Field trips to air quality monitoring sites were organized during each in-person workshops. Battelle experts and program participants reviewed monitoring equipment, assessed the appropriateness of the site location, and reviewed best practices for calibration of the equipment.
Countries in Central America, including Costa Rica, Honduras, Guatemala, El Salvador, Panama, and the Dominican Republic, have sought to improve their capacity to understand and communicate air pollution through monitoring of air pollutants using ground-based reference monitors or low-cost sensors; visualization of air quality data; and information dissemination to the public through the Air Quality Index and to other governmental agencies through various data-sharing platforms or other alert mechanisms.
Battelle is working alongside the U.S. Environmental Protection Agency's (EPA) Office of International and Tribal Affairs to provide capacity building to Central American countries, including Ministries of Environment and Health, academic institutions, and the private and non-profit sectors to improve their management of air quality. Battelle experts facilitated an information dialogue between all countries to survey existing resources, challenges, gaps, and priorities, then achieve consensus on capacity building needs going forward. A program was developed for countries to learn best practices and access tools for air quality data quality control and assurance, analytical and technical capacity (to use and maintain air quality monitoring equipment), emission inventories and relevant models, and air quality regulations. A total of six capacity building workshops were held in various Central American countries. During each workshop, field visits were organized so that participants could view monitoring equipment and learn more about the challenges and successes each country faces. An overall goal of the program is also to strengthen relationships between countries so that they could provide peer-to-peer support when continuing to build their monitoring programs.
Six in-person workshops were held in countries around the region. Workshops included technical presentations and discussions.
Battelle also collaborated with EPA and the Pan-American Health Organization (PAHO) to develop an online course on air quality management and health, which was offered through PAHO's Virtual Campus for Public Health (VCPH). Narrated modules were developed and posted, as well as reflection activities, quizzes, reference documents, and other supporting materials. Battelle experts engaged with participants virtually through group discussion calls. While initially open to EPA program participants only, the materials are now available for access by a wider audience through the VCPH.

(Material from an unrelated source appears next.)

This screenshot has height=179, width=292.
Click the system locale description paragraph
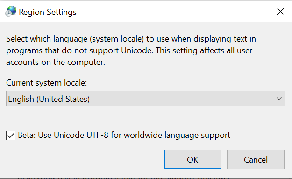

Participants engaging with Battelle and EPA in this program had access to six in-person workshops and a host of online materials to support their work in strengthening their air quality management programs. In particular, they noted the importance of access to EPA's best practices on designing monitoring networks, data quality and assurance, integrating air quality monitoring data into models, and utilizing data and models to inform regulations and policies. Through the development of the course on the VCPH, participants around the world have access to our program materials.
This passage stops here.